Constituency details
- Country: India
- Region: East India
- State: Bihar
- District: Begusarai
- Lok Sabha constituency: Balia
- Established: 1972
- Abolished: 2010
- Reservation: None

= Barauni Assembly constituency =

Legislative assembly constituency in Bihar, India

Barauni was an assembly constituency in Begusarai district in the Indian state of Bihar.

As a consequence of the orders of the Delimitation Commission of India, Ballia Assembly constituency ceased to exist in 2010. It is now renamed as Teghra Teghra Assembly constituency.

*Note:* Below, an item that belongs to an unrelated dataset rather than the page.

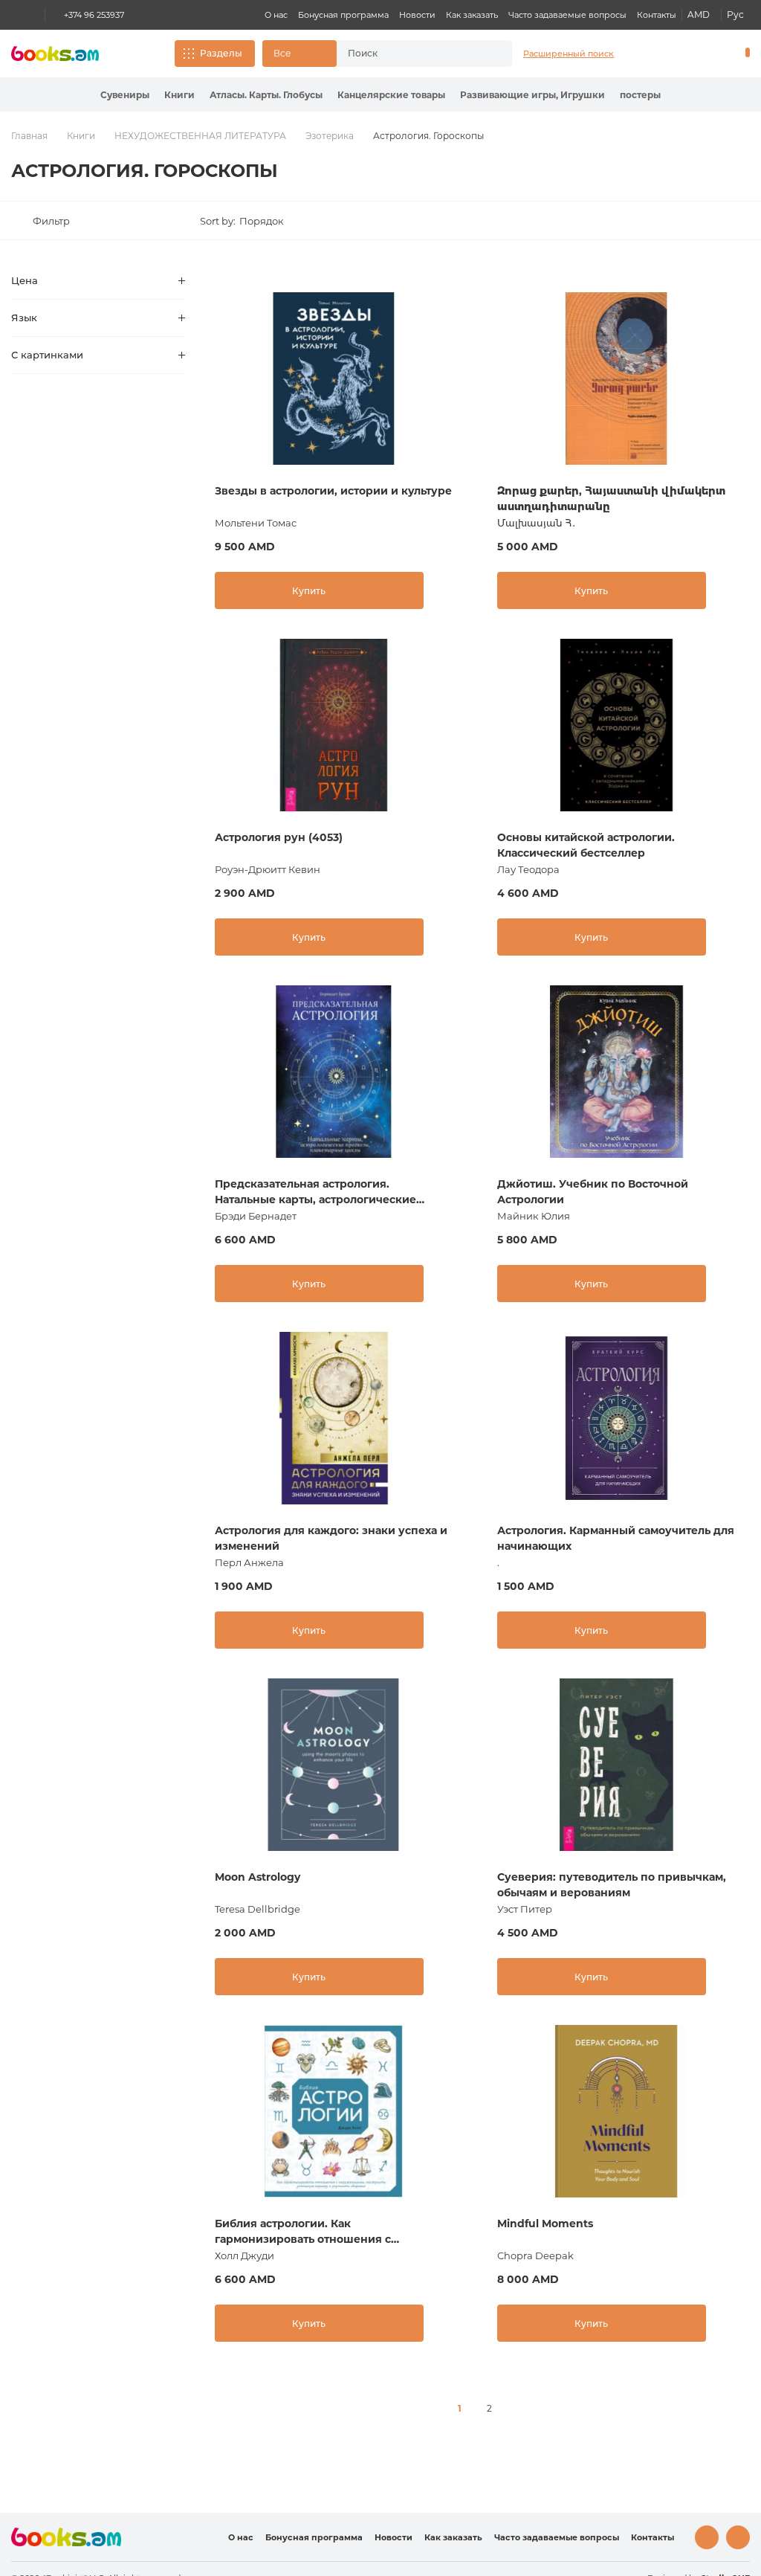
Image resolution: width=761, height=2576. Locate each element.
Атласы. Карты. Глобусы (266, 94)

It was part of Balia Lok Sabha constituency.

==Results==

| Election Year | Member | Party |  |
| 1972 | Chandra Sekhar Singh |  | Communist Party of India |
| 1977 | Suryanarayan Singh |
| 1980 | Rameshwar Singh |
| 1985 | Shakuntala Sinha |
| 1990 | Shivdani Singh |
| 1995 | Rajendra Prasad Singh |
2000
2005 (Feb and Oct)

===1977-2005===
In the October 2005 Bihar Assembly elections, Rajendra Prasad Singh of CPI won the Barauni seat defeating his nearest rival Surendra Mehta of BJP. Contests in most years were multi cornered but only winners and runners are being mentioned. Rajendra Prasad Singh of CPI defeated Pradip Rai of LJP in February 2005, Ram Lakhan Singh of BJP in 2000 and 1995. Shivdani Singh of CPI defeated Kamla Devi of Congress in 1990. Shakuntala Sinha of CPI defeated Kamla Devi of Congress in 1985. Rameshwar Singh of CPI defeated Sidhweshar Prasad Singh of Congress (I) in 1980. Suryanarayan Singh of CPI defeated Kapil Dev Singh of Janata Party in 1977.